== Dataset records ==
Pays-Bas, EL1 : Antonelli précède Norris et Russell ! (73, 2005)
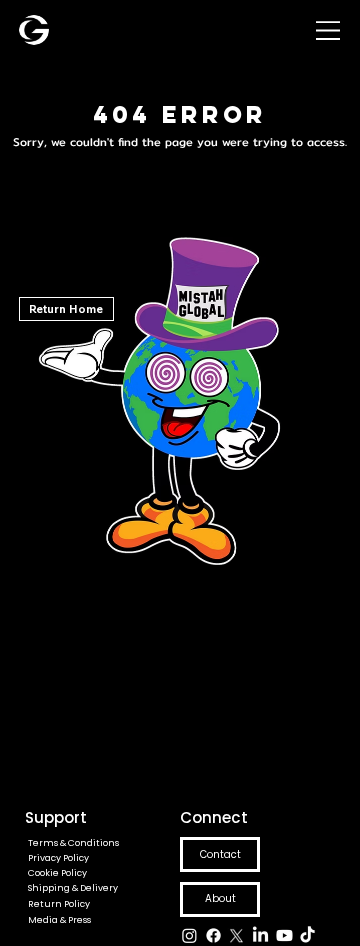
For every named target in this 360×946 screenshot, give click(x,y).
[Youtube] (284, 935)
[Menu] (328, 30)
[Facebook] (213, 935)
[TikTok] (307, 935)
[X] (236, 935)
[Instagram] (189, 935)
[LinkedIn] (260, 935)
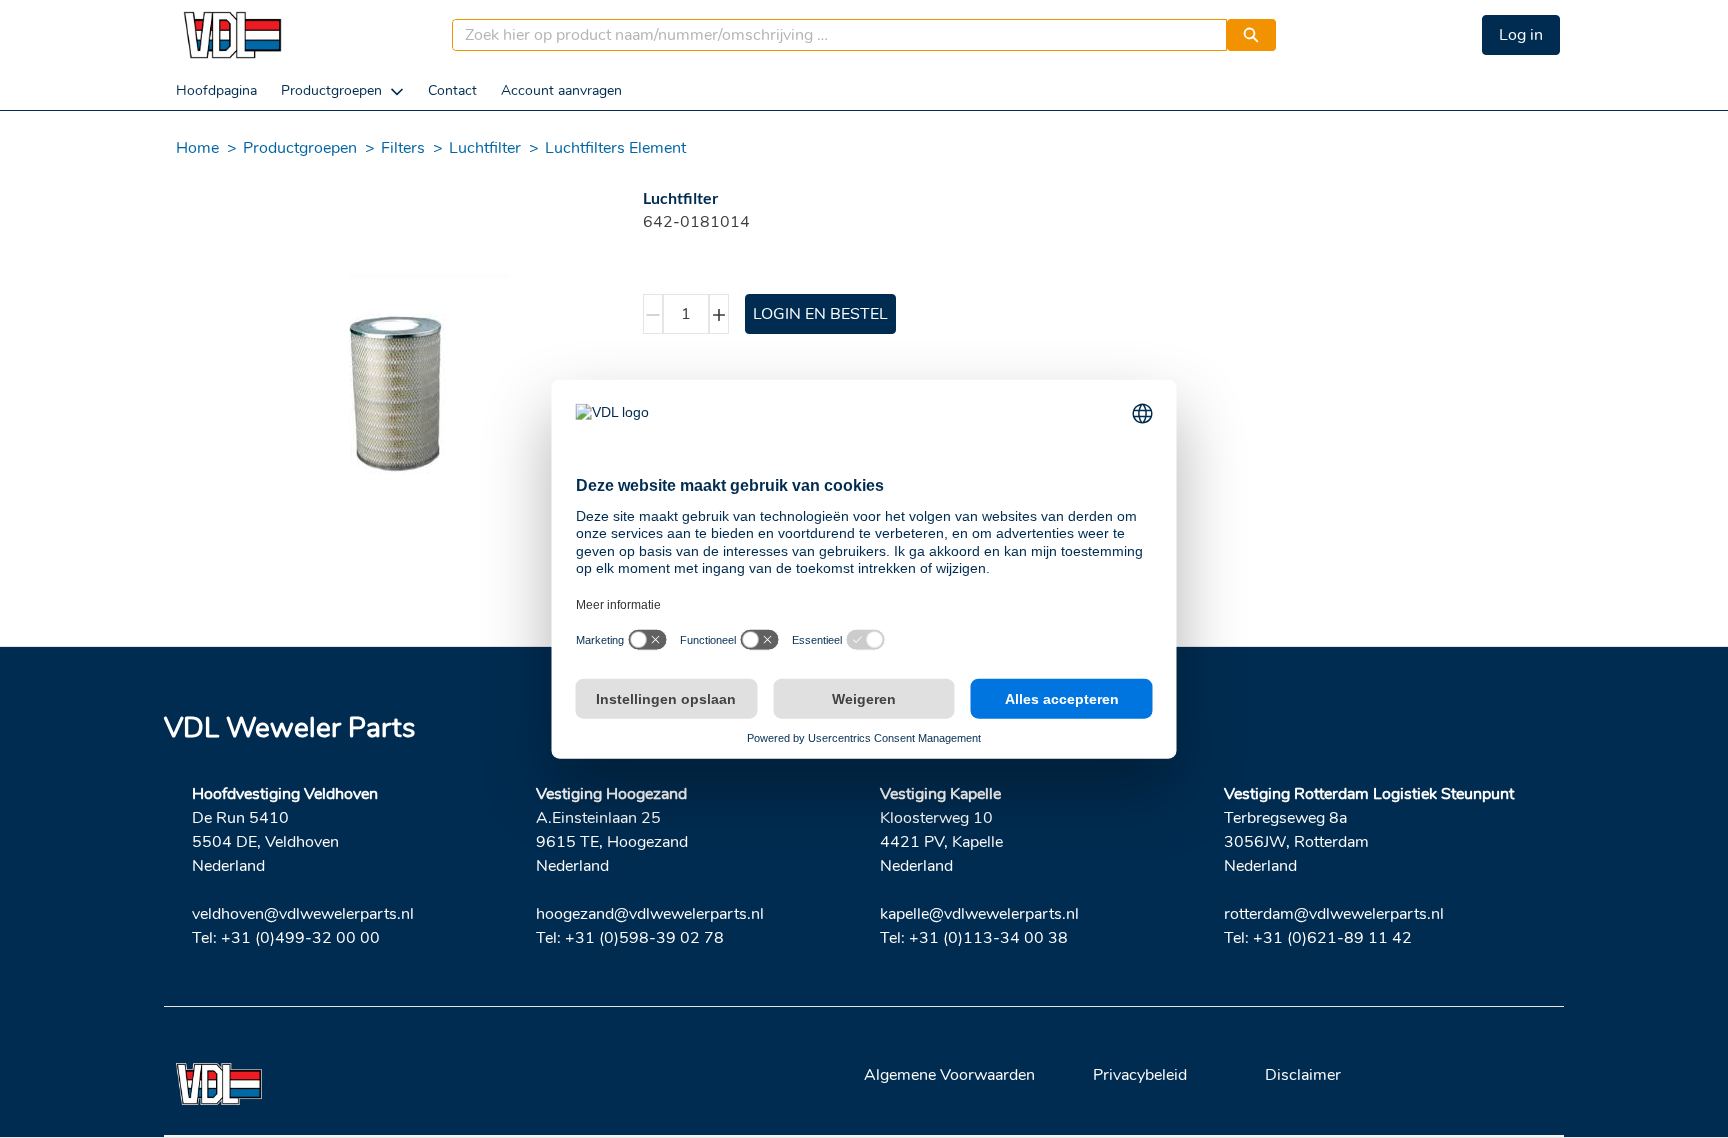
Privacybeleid (1140, 1075)
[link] (216, 90)
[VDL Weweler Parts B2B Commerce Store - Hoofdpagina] (232, 35)
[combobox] (831, 35)
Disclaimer (1303, 1075)
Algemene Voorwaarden (949, 1075)
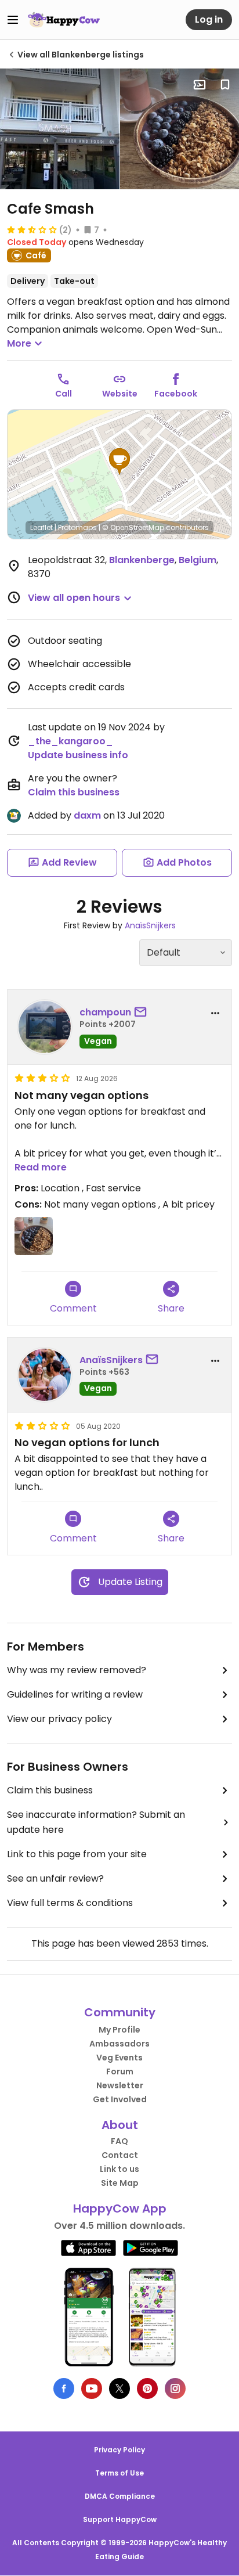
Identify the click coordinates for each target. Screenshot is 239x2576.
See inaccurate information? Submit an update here (96, 1822)
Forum (119, 2071)
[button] (119, 461)
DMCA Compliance (120, 2496)
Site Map (120, 2183)
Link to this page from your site (77, 1854)
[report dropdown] (215, 1013)
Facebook (175, 394)
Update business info (78, 755)
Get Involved (120, 2099)
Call (63, 394)
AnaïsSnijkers (150, 925)
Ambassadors (119, 2043)
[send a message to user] (143, 1012)
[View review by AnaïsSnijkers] (45, 1375)
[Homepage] (64, 20)
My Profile (119, 2029)
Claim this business (73, 792)
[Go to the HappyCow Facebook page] (63, 2388)
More (19, 343)
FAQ (119, 2141)
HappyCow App (119, 2208)
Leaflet (41, 527)
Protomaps (77, 527)
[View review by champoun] (45, 1027)
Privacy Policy (119, 2450)
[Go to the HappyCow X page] (119, 2388)
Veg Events (119, 2057)
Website (119, 394)
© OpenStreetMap (133, 527)
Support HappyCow (120, 2519)
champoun (105, 1012)
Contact (120, 2155)
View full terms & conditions (70, 1903)
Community (119, 2012)
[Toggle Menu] (13, 20)
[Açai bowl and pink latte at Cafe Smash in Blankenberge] (34, 1236)
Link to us (119, 2169)
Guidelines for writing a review (75, 1694)
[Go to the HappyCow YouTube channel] (91, 2388)
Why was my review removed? (76, 1670)
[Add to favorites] (225, 84)
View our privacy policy (59, 1718)
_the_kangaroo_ (70, 741)
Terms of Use (119, 2473)
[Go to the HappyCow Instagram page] (175, 2388)
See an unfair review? (55, 1878)
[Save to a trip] (199, 84)
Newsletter (119, 2085)
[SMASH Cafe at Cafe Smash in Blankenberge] (59, 129)
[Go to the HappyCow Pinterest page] (147, 2388)
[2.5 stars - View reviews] (32, 229)
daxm (87, 815)
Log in (209, 19)
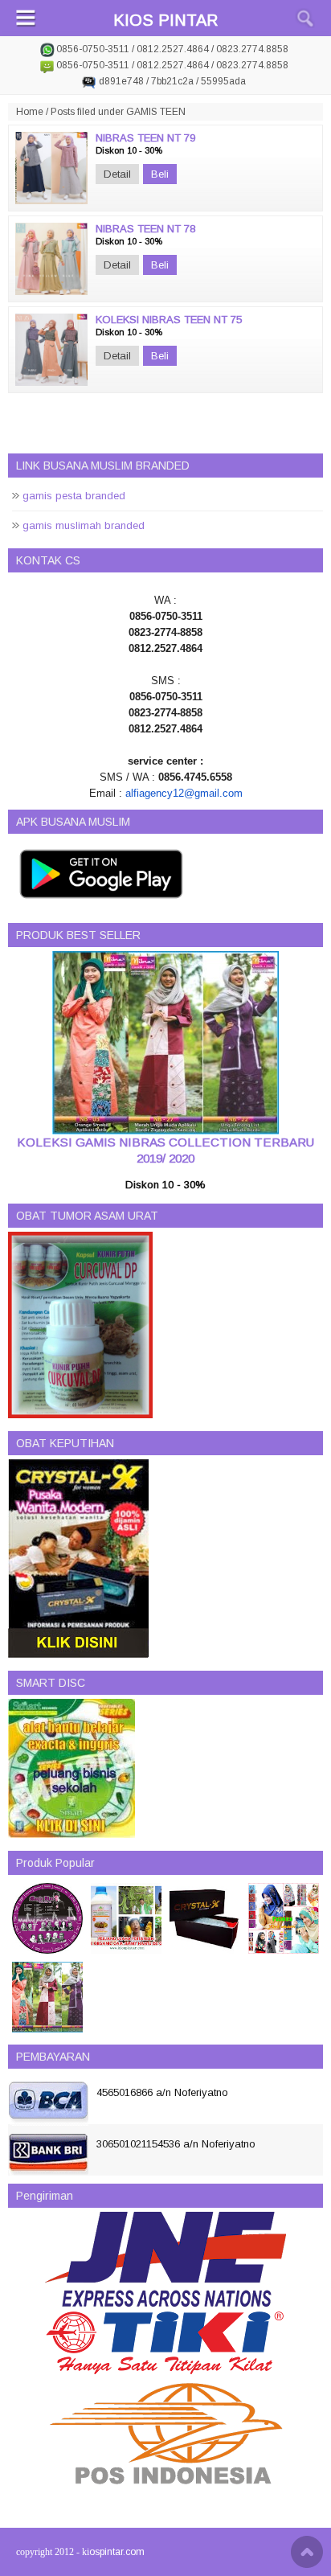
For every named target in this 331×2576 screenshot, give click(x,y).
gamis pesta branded (73, 496)
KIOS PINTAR (165, 20)
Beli (160, 174)
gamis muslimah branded (83, 525)
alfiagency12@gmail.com (184, 793)
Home (29, 111)
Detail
===
Work task: Return word for word the lines above from the line with "[Go to the HappyCow YouTube" to the line with "Newsletter (119, 2085)", including both and leaving out all others.

Expected answer:
[Go to the HappyCow YouTube channel] (91, 2388)
Why was my review removed? (76, 1670)
[Add to favorites] (225, 84)
View our privacy policy (59, 1718)
_the_kangaroo_ (70, 741)
Terms of Use (119, 2473)
[Go to the HappyCow Instagram page] (175, 2388)
See an unfair review? (55, 1878)
[Save to a trip] (199, 84)
Newsletter (119, 2085)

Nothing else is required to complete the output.